WORK TO BE COMPLETED. A faithful, word-for-word copy of the data below is required, without pictures.

════════════════════

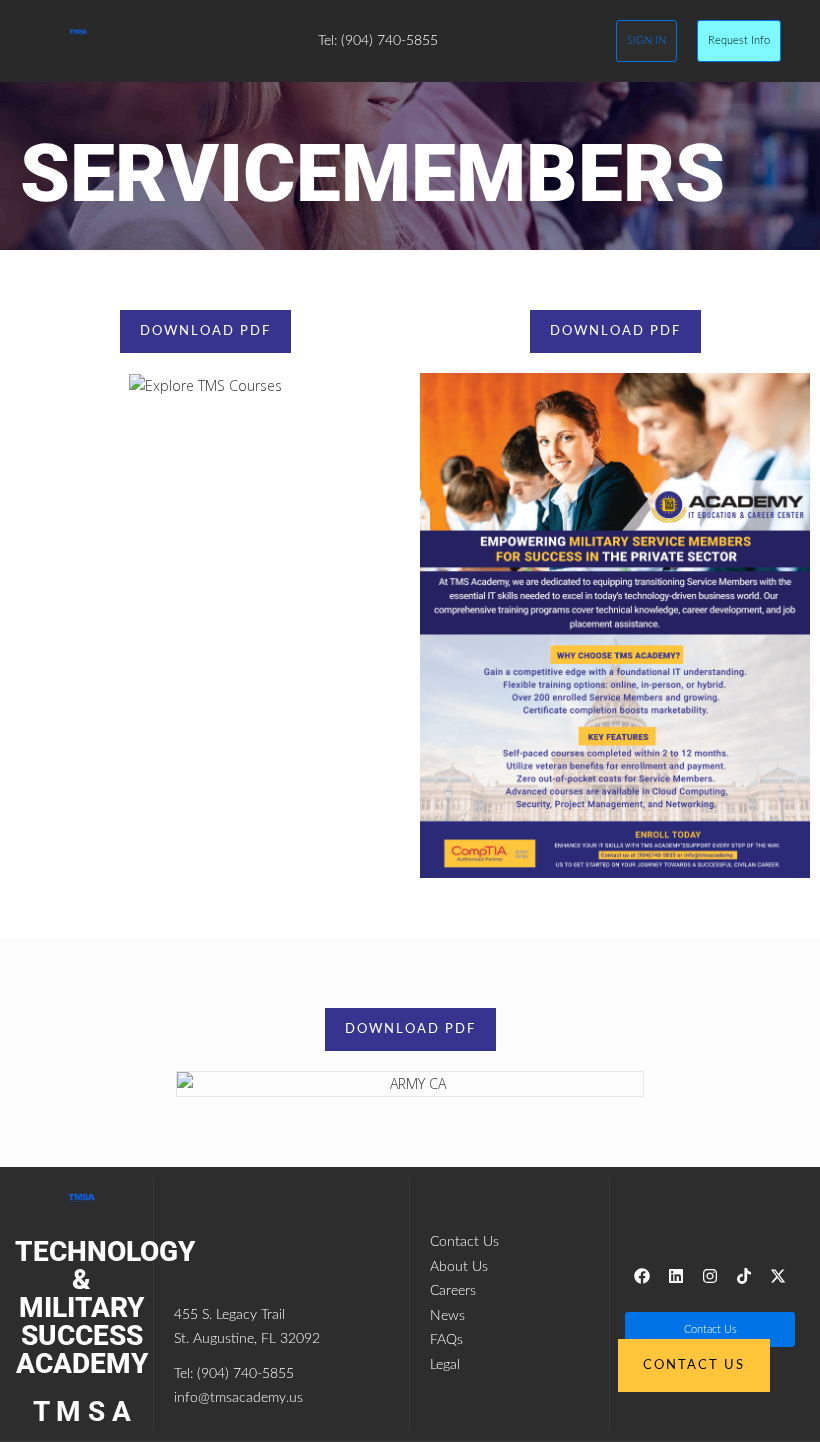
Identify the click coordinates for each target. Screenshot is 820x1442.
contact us (694, 1365)
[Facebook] (642, 1276)
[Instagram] (710, 1276)
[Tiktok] (744, 1276)
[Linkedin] (676, 1276)
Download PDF (205, 331)
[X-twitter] (778, 1276)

════════════════════

RESULT OF THIS TASK.
Identify the click coordinates for each target. Screenshot is 820x1442.
contact us (694, 1365)
[Facebook] (642, 1276)
[Instagram] (710, 1276)
[Tiktok] (744, 1276)
[Linkedin] (676, 1276)
Download PDF (205, 331)
[X-twitter] (778, 1276)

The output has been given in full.